THE TASK: Reproduce exactly the opening lines of the listing, stopping after the line that contains "Task: Bookmark the Bedrock uniETH row" and including it.

# # #

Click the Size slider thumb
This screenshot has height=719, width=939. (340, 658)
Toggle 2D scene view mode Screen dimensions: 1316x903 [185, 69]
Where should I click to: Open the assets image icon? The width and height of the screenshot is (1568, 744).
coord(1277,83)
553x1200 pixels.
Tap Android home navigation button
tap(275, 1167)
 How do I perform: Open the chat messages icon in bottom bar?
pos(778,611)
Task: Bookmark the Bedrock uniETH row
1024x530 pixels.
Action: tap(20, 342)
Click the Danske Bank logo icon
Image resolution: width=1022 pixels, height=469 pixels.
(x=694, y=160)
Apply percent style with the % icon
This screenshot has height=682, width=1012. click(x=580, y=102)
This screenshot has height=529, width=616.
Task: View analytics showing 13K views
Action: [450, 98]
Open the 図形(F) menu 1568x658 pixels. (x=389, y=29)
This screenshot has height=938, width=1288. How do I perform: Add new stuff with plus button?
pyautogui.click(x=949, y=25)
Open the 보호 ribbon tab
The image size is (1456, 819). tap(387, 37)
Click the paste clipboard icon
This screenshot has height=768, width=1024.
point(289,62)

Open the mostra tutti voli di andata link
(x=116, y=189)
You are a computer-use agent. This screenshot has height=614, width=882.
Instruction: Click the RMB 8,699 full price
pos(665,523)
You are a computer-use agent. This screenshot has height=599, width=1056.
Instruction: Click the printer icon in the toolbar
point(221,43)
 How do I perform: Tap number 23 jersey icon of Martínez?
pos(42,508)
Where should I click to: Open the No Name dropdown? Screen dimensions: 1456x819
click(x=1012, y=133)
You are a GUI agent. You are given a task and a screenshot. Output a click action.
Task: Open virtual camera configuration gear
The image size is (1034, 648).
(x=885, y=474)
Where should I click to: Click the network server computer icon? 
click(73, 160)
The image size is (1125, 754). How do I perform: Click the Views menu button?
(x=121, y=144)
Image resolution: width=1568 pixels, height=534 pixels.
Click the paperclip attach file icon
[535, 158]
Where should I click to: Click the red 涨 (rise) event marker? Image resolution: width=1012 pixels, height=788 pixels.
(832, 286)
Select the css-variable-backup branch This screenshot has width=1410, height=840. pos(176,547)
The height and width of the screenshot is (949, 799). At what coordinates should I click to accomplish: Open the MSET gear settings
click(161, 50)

# # #

EXPECTED ANSWER:
Click the Size slider thumb
This screenshot has height=719, width=939. (340, 658)
Toggle 2D scene view mode Screen dimensions: 1316x903 [185, 69]
Where should I click to: Open the assets image icon? The width and height of the screenshot is (1568, 744).
coord(1277,83)
553x1200 pixels.
Tap Android home navigation button
tap(275, 1167)
 How do I perform: Open the chat messages icon in bottom bar?
pos(778,611)
Task: Bookmark the Bedrock uniETH row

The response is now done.